Vatican II Sect celebrates Protestant Reformation
Vatican releases Postage Stamp honoring Martin Luther
Today is Reformation Day. In Germany, that’s a quasi-holiday. What makes it worse this year is that it’s the 500th anniversary. That’s right: It was on Oct. 31, 1517 that a priest named Martin Luther nailed 95 theses to the door of All Saints’ Church in Wittenberg, Germany. The errors of Luther were solemnly condemned by Pope Leo X in the bull Exsurge Domine in 1520, and Luther’s excommunication followed a few months later.
In 1545, the Church convened the all-important Council of Trent, which ushered in the Catholic Counter-Reformation, and also led to the publication of the Roman Catechism, also known as the Catechism of the Council of Trent. Important saints during this troublesome period include Pope St. Pius V, St. Charles Borromeo, St. Thomas More, St. John Fisher, St. Robert Bellarmine, and St. Francis de Sales. The Protestant Revolution has caused unspeakable damage to souls since its inception and is the philosophical and theological forerunner of such errors as Naturalism, Liberalism, Modernism, and even Communism, as wonderfully explained by Bp. Donald Sanborn in his History of Christendom video series.
The Novus Ordo Sect, of course, sees cause to celebrate the Protestant Revolt, and so they have now issued a postage stamp commemorating the arch-heretic Martin Luther by placing him at the foot of the Crucified Christ, together with his protégé Philipp Melancthon. This abominable blasphemy looks like this (source: Rorate Caeli):
“Pope” Francis’ affection for Lutheranism — in addition to all sorts of other heresies and errors — is well known.
In January of this year, the Vatican issued a document which called Luther a “witness to the Gospel”. In our extensive post on this curious news item, we applied the much-touted “hermeneutic of continuity” to the document by replacing every reference to Martin Luther in Pope Leo X’s bull Exsurge Domine with the phrase “witness to the Gospel”. The results tell an interesting story:
You may recall that a year ago, Francis traveled to Lund, Sweden, to begin the 500th anniversary celebrations for the Reformation. Predictably, that turned out to be a theological disaster and a half, which you can review in our coverage here.
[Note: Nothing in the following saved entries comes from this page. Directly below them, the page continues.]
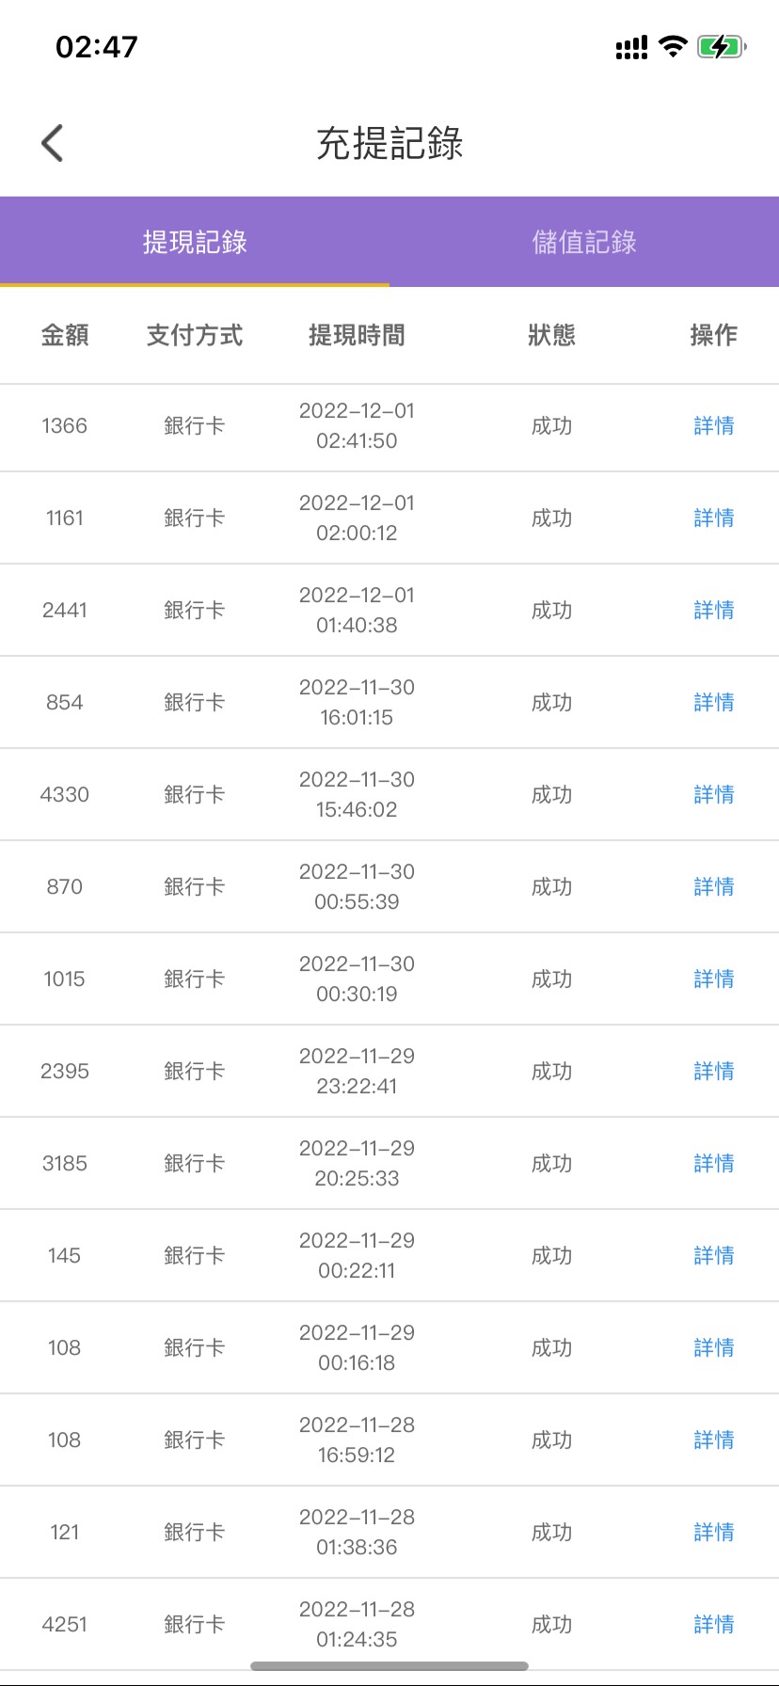
Task: Tap the back arrow icon
Action: tap(53, 144)
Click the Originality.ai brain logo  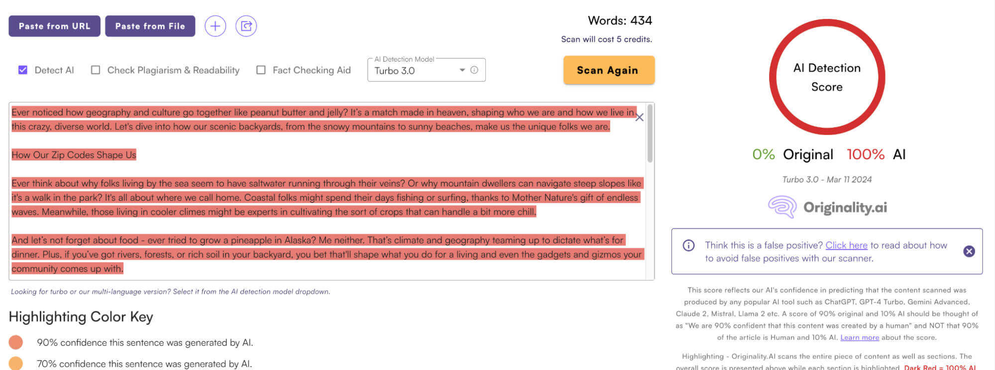[782, 207]
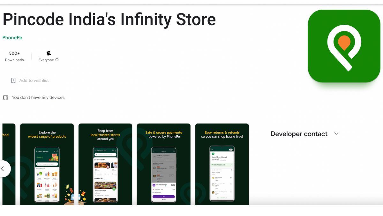Image resolution: width=383 pixels, height=216 pixels.
Task: Go to previous screenshot with the left arrow
Action: (3, 169)
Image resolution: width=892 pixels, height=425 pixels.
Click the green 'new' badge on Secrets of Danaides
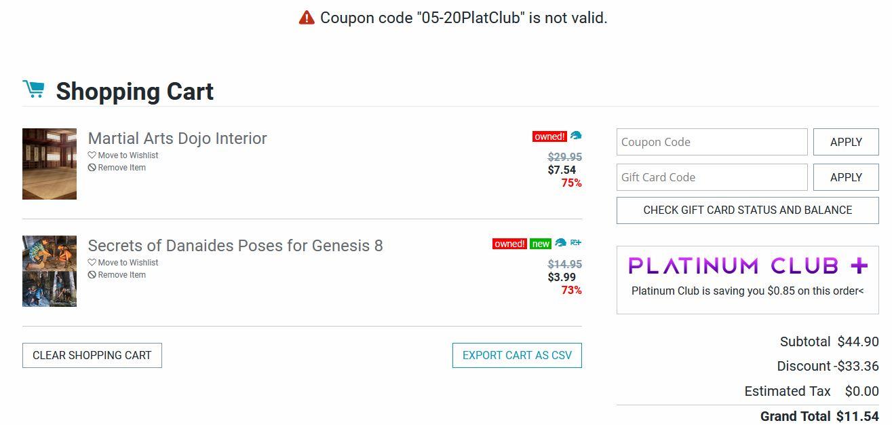coord(541,244)
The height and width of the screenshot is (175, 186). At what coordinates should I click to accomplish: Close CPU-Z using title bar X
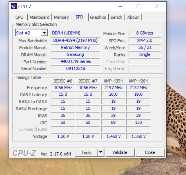pyautogui.click(x=157, y=7)
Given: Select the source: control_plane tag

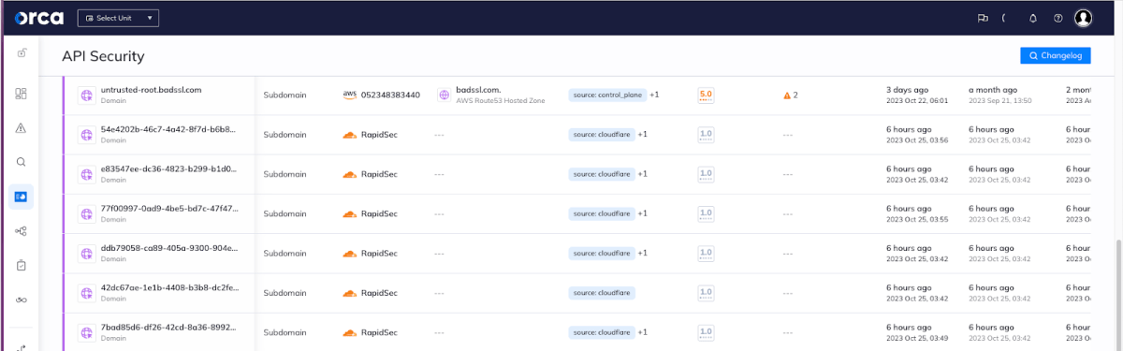Looking at the screenshot, I should click(x=607, y=95).
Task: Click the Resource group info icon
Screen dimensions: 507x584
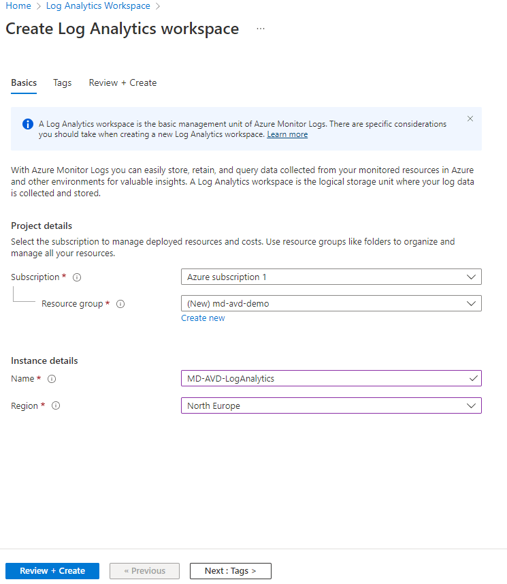Action: 120,304
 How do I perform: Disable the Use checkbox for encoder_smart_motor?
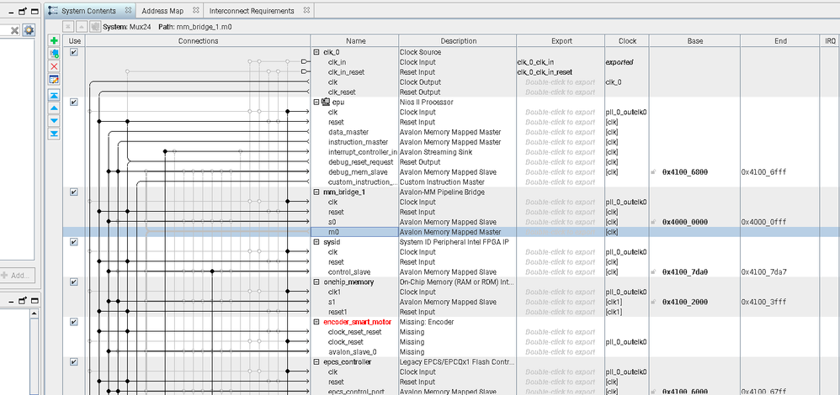(x=74, y=322)
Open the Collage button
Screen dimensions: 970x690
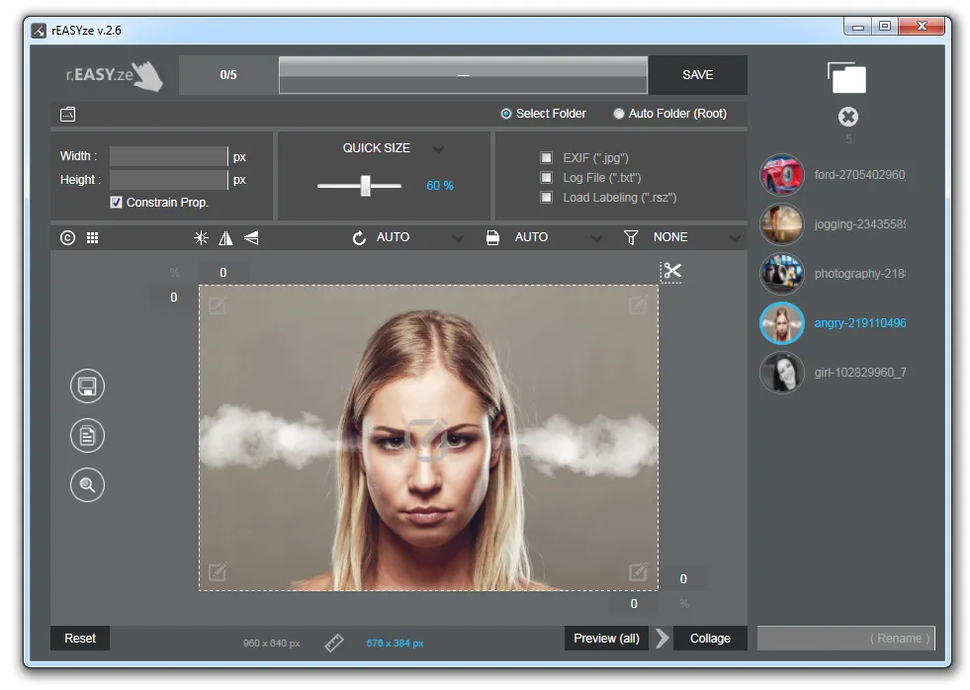tap(710, 638)
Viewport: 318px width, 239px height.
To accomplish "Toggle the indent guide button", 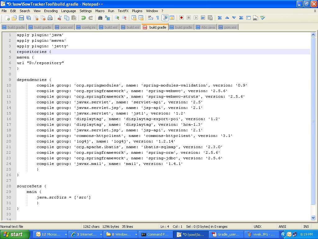I will (165, 18).
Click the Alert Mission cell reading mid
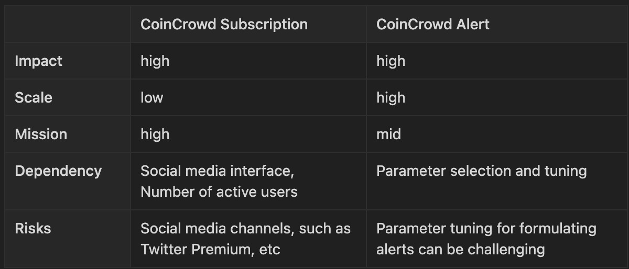Viewport: 629px width, 269px height. pos(388,135)
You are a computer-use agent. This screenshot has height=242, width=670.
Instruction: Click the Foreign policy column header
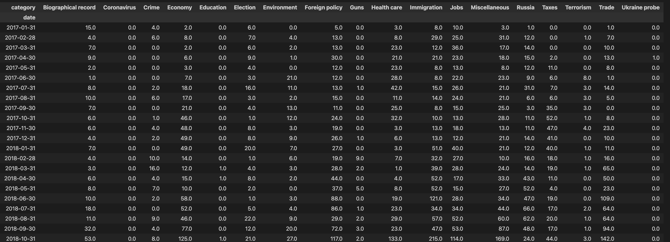coord(323,7)
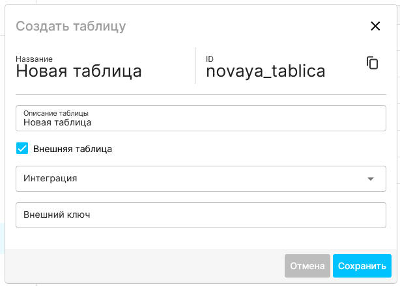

We also remember Francis’ delight at being given an oversize edition of Luther’s 95 Theses, and we shan’t forget his display of a chocolate statue of Luther at the Vatican audience hall. Francis topped it all off by telling his hapless followers that “it is not right to convince others of our faith” — unless, of course, it’s about recycling, climate change, racism, etc., but that’s another topic. If you haven’t seen the pictures, check them out:
Oh, and remember too that as far as ecumenism goes, “Cardinal” Kurt Koch recently had to admit that the various parties cannot even agree on so much as the point of it all.
Whoever still thinks that this apostate establishment in the Vatican is the Roman Catholic Church founded by Jesus Christ, is out of his mind:
Indeed one simple way to keep men professing Catholic truth is to maintain their communion with and obedience to the Roman Pontiff. For it is impossible for a man ever to reject any portion of the Catholic faith without abandoning the authority of the Roman Church. In this authority, the unalterable teaching office of this faith lives on. It was set up by the divine Redeemer and, consequently, the tradition from the Apostles has always been preserved. So it has been a common characteristic both of the ancient heretics and of the more recent Protestants — whose disunity in all their other tenets is so great — to attack the authority of the Apostolic See. But never at any time were they able by any artifice or exertion to make this See tolerate even a single one of their errors.
(Pope Pius IX, Encyclical Nostis et Nobiscum, n 17)
So, dear Novus Ordos and Semi-Traditionalists, who like to accuse us sedevacantists of Protestantism: Who is the Protestant here?